The FSA has insisted it has “absolute confidence” in the UK’s fipronil testing programme, after an explosive European Commission study warned some eggs found to be contaminated during the recent scandal may in fact have been free from the chemical.
The revelation, first flagged up by Farming UK last week, was made in the EC’s Joint Research Centre (JRC) report on its assessment of European food testing labs - a third of which were “heavily involved” in testing during the fipronil crisis.
Although the “vast majority” (94%) of participating laboratories obtained a satisfactory score, five failed to correctly identify an egg sample contaminated with fipronil, and one laboratory gave wrong results, it found.
“One participant with a very unsatisfactory result for fipronil sulfone analysed 100-500 egg samples since July 2017, which might have resulted in false positive results,” the JRC said in a report on the assessment.
None of the laboratories were named, but UK officials have said they are confident all testing in this country was robust.
Fera Science, which tests for fipronil in eggs as part of the national surveillance programme organised by the Veterinary Medicines Directorate (VMD), has emerged as one of the highest scoring participants in the JRC assessment.

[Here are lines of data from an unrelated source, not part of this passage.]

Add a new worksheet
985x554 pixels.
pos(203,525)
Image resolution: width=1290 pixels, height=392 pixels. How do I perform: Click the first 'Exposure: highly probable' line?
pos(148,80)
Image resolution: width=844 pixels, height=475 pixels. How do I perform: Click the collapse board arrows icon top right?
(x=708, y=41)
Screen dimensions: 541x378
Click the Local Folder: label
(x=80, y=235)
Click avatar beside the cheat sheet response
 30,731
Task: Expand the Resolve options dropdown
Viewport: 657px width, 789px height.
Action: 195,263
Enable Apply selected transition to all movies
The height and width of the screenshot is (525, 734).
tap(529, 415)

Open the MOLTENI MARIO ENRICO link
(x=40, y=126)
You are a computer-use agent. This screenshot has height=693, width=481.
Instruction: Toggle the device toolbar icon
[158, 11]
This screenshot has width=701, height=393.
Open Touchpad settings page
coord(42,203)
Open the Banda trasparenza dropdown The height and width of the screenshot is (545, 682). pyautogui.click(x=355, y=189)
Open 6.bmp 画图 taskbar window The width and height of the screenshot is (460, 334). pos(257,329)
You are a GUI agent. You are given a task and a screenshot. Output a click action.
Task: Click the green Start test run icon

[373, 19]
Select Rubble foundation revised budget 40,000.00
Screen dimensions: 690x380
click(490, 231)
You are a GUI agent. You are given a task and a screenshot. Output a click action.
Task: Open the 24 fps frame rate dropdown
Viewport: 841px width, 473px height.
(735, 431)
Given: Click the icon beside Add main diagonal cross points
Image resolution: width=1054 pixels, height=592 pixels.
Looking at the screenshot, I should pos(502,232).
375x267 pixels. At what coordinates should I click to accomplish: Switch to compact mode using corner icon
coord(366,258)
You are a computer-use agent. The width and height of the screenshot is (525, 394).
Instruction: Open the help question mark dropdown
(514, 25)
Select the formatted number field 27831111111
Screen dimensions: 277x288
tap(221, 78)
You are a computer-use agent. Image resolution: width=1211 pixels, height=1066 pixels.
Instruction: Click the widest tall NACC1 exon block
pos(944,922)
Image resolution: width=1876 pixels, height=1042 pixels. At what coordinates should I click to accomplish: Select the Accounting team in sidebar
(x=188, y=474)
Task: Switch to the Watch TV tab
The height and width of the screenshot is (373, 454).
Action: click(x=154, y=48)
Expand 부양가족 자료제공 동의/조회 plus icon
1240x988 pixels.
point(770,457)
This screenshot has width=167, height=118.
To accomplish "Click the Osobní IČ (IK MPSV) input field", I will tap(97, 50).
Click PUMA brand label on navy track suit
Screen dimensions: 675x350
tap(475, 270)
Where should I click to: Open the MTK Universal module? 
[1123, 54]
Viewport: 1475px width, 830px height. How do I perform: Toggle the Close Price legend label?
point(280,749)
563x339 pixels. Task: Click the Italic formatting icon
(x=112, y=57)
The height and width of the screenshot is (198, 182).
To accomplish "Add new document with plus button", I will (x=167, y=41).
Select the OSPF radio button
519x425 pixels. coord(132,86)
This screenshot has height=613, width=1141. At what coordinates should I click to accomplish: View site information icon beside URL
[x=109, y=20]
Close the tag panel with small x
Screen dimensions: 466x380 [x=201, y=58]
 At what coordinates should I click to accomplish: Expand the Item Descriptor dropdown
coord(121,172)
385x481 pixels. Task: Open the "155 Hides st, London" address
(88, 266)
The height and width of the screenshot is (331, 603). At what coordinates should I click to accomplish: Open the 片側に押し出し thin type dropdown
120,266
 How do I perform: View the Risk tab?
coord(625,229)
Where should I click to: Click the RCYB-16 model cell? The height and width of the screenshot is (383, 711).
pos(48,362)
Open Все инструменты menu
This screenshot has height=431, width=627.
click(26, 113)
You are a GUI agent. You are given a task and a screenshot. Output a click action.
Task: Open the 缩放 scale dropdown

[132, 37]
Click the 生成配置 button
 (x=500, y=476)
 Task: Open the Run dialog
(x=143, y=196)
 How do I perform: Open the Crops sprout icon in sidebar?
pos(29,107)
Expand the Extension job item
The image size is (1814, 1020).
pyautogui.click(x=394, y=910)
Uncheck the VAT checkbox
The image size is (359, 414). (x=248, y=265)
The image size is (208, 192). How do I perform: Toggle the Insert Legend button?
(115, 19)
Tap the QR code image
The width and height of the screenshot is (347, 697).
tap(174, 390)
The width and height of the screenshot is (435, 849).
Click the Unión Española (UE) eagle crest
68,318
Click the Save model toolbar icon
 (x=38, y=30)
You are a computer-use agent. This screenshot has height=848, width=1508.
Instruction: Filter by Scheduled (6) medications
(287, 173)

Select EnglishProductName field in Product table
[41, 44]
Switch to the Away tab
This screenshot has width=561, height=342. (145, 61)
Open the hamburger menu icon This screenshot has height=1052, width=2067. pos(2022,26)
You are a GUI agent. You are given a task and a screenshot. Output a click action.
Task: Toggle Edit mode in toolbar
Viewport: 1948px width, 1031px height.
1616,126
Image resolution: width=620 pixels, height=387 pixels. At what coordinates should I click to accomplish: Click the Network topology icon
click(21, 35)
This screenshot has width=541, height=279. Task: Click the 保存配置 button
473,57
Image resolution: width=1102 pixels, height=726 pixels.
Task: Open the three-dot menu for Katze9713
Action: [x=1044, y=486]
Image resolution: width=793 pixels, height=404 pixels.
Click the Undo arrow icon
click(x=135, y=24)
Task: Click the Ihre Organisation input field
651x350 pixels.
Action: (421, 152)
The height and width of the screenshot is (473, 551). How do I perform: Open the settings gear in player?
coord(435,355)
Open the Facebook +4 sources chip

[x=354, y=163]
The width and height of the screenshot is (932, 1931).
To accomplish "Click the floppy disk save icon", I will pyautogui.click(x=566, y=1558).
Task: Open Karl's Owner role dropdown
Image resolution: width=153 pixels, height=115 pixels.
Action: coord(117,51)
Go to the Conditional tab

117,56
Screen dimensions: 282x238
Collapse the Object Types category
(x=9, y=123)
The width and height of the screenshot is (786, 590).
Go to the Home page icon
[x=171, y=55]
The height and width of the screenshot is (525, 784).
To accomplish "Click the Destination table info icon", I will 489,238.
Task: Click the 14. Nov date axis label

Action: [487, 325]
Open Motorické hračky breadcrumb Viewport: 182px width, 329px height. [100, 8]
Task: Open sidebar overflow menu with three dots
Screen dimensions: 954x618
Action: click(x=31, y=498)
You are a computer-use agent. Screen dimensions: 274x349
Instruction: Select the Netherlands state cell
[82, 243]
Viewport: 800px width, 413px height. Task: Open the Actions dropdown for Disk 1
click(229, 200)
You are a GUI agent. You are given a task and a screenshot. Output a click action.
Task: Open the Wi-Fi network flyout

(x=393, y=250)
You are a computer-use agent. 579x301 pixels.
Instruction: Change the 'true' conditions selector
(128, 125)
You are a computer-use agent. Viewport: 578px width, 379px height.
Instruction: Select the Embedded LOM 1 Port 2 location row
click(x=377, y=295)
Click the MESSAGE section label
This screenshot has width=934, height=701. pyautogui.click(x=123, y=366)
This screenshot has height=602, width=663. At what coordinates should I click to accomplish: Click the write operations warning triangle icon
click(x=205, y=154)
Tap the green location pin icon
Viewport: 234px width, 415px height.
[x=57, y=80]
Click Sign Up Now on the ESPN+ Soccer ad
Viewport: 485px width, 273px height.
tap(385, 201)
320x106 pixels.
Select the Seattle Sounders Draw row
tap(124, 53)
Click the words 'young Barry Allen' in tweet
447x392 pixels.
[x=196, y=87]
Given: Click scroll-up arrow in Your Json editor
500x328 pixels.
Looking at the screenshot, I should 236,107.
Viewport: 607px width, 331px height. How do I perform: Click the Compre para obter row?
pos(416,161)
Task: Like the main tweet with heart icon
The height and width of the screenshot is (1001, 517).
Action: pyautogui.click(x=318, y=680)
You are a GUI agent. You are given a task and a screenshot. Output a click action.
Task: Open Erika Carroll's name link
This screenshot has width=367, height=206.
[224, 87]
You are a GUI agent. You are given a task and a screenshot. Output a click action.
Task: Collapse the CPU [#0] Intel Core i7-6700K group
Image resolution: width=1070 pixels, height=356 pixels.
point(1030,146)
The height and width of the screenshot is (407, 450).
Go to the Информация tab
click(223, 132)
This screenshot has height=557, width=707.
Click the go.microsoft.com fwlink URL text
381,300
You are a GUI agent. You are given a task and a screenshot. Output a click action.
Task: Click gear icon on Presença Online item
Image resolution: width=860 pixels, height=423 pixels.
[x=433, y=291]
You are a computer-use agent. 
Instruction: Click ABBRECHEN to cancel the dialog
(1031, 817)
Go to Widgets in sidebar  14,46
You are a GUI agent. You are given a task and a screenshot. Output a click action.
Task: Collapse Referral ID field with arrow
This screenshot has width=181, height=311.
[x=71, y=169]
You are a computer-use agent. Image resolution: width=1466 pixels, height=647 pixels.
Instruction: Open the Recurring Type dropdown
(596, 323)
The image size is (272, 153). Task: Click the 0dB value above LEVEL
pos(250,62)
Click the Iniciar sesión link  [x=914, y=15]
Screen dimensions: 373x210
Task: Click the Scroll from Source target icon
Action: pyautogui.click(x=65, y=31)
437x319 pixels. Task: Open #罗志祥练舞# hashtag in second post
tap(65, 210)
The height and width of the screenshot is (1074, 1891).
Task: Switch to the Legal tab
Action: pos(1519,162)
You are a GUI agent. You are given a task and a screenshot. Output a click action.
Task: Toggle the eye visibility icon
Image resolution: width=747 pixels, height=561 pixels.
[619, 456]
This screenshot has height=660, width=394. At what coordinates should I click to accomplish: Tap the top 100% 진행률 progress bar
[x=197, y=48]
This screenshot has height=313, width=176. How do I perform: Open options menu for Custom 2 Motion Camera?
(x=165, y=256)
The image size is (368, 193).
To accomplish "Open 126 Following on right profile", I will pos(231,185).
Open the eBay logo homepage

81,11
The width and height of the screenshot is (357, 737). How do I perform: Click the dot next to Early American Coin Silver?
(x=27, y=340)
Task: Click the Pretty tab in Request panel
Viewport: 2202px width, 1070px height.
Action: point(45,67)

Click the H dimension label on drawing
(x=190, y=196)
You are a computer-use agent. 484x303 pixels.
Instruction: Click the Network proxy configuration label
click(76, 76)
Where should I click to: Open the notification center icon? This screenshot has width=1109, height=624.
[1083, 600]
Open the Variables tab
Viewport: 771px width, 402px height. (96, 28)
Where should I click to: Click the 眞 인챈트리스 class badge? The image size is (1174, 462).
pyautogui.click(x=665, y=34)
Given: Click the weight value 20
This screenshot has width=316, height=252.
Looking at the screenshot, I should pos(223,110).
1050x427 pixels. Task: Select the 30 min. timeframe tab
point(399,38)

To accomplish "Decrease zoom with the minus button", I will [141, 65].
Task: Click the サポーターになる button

“Fera participated in the JRC test and was one of the best performers,” said an FSA spokeswoman. “Both the FSA and the VMD have absolute confidence in the results provided by Fera.”
A spokeswoman for Fera added: “I am pleased to advise you that Fera performed extremely well in the European Commission JRC proficiency test, which we attribute to our leading pesticide expert, Sadat Nawaz, who plays a key role in limiting risk by testing for pesticide residues in food and routinely test for fipronil and its metabolites in fruit and vegetable samples.”
The JRC assessed 85 European food testing laboratories following a request by the Belgian government in the wake of the egg scandal, which emerged after the insecticide - which is banned in the food chain - was found in eggs produced by farms in the Netherlands.
More than 20 million eggs were withdrawn across Europe, and more than 60 products containing eggs were pulled from shelves in the UK after the FSA stipulated products made with eggs from implicated European farms must be withdrawn if egg made up more than 15% of the final product.